The final thing you need to be a true guido is perfect hair. Go out and splurge on gel, mousse or whatever it is that you need to make sure that your hair is three inches tall at all times. Then stick your head in front of a fan. Can you see your hair flapping? If so, you better add more gel. Any good guido has hair that is unmoved by wind. Otherwise, congratulations, you have completed your transformation and are ready to hit the shore!

Guidettes

Every girl has an inner guidette. Some just need a little help taking that from the inside and translating it to the out. But never fear, we are here to give you the tips on how to let loose your natural fierceness.
The ultimate checklist for any guidette as modeled by Snooki: a dramatic poof, an intense tan and a game face that is ready for any cat fight. Courtesy of MTV.com
The ultimate checklist for any guidette as modeled by Snooki: a dramatic poof, an intense tan and a game face that is ready for any cat fight.

There is one Jersey girl who you should look up to, and her name is Snooki. There is a reason why she was a top hit Halloween costume this year: she's in and she's here to stay. Snooki knows the importance of rocking a pair of rhinestone sunglasses and maintaining a quality tan. Her oompa-loompa, orange skin is tanned to perfection, comparable to the color of burnt toast with orange jelly.

Another must that Snooki exemplifies is the classic hair poof. To impress the guidos, you must keep your hair just as high as theirs, if not higher. The secret to Snooki's success? Volume, and lots of it. If your hair is too limp to achieve the natural poof, try a Bump-It! In case these pieces of bent plastic can't cut it, shove a half-pint water bottle in your hair and shape around that to achieve the sky-high Snooki poof.

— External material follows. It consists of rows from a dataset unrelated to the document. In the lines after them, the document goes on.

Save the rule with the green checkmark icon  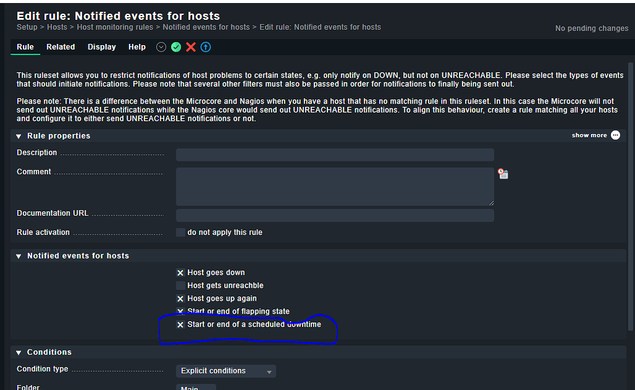[x=175, y=47]
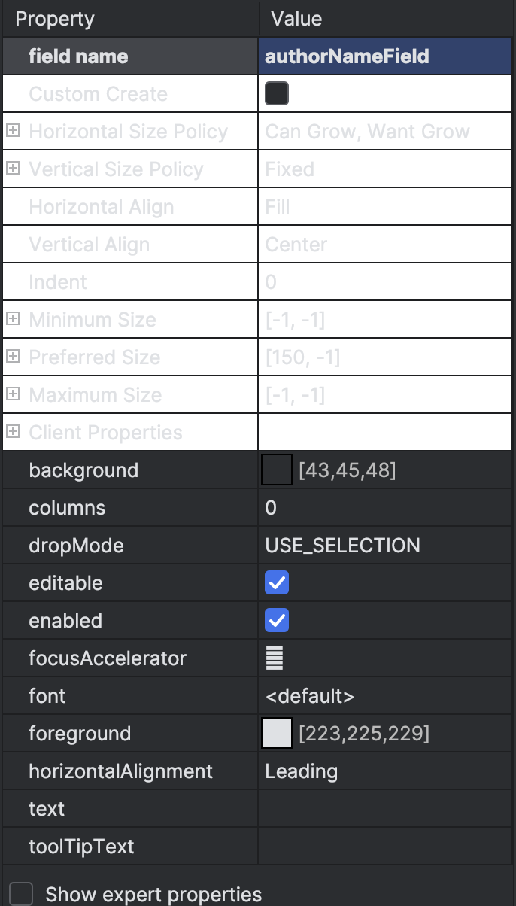Click the toolTipText value field
516x906 pixels.
click(376, 846)
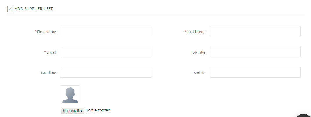Click the Choose file button
The width and height of the screenshot is (311, 117).
coord(73,111)
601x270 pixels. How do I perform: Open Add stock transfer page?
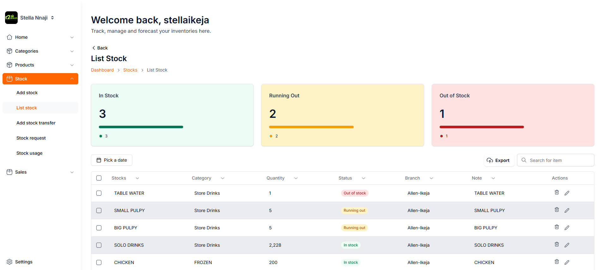click(x=36, y=123)
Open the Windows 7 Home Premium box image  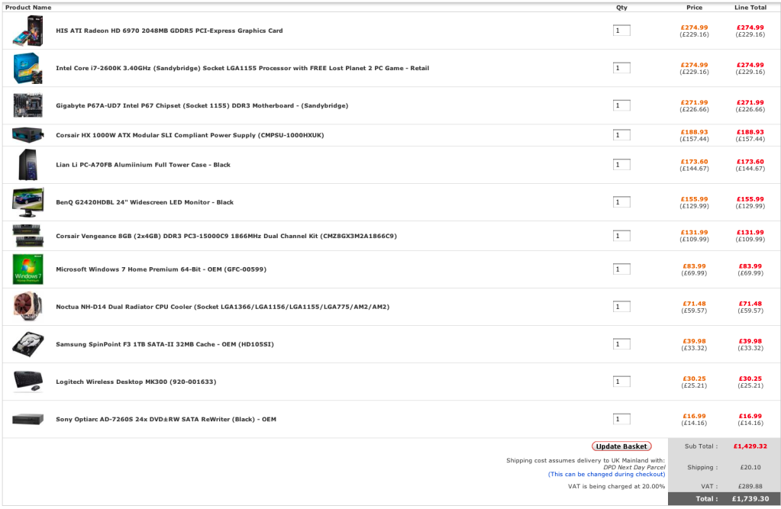click(27, 269)
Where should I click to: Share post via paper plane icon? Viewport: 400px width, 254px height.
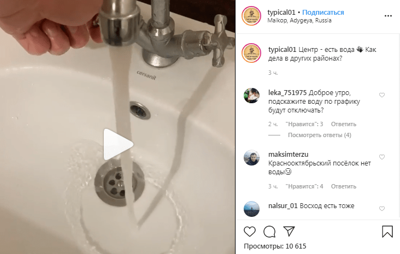289,231

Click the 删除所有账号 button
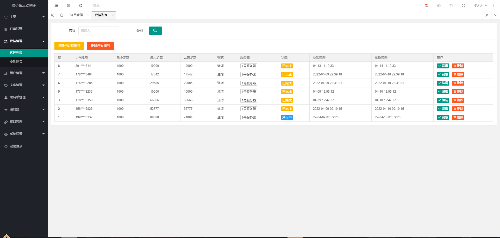pos(100,46)
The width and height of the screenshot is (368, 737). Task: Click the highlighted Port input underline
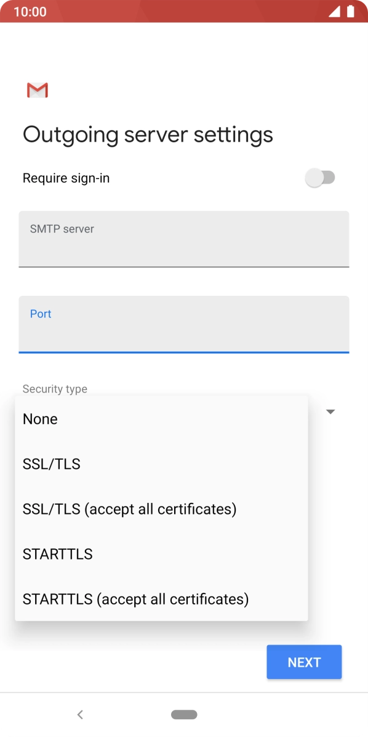tap(184, 351)
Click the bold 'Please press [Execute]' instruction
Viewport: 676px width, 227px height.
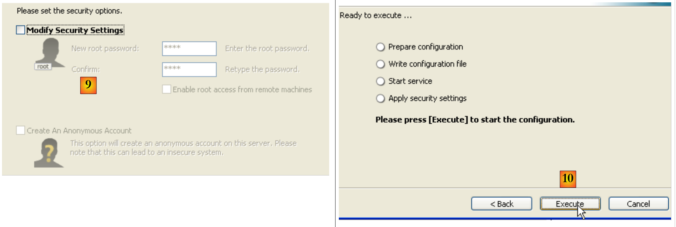(x=475, y=120)
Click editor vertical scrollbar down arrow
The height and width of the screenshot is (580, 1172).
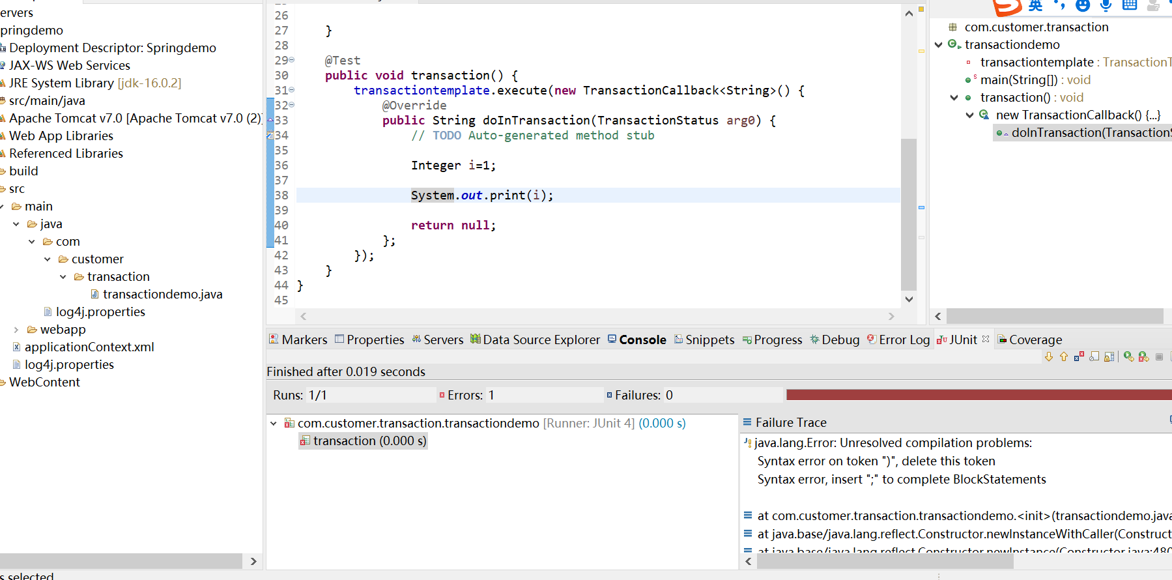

If you think that looks are all it takes to pull off the guidette life, think again. All guidettes have inner fierceness, and we're not just talking about in fashion. Real Jersey girls know how to pick a fight with their housemates anytime, anywhere. If you're a beginner, develop some sort of schedule to keep track of girls you have already fought and ones you have yet to fight. That way, you'll get around to everyone without ever being out of rotation, and the schedule will come in handy when you're brain dead after too much partying.

Hit the shore!

All in all, guidos and guidettes must know how to stay fresh and famous, regardless of whatever shore they're on. Whether you're partying in Miami or on the usual Jersey shore, GTL, gather large fist pumping crews and do anything else it takes to be seen. If that means poofing your hair up to the size of a hot air balloon, then by all means, poof away. But if all else fails, just remember to keep it classy.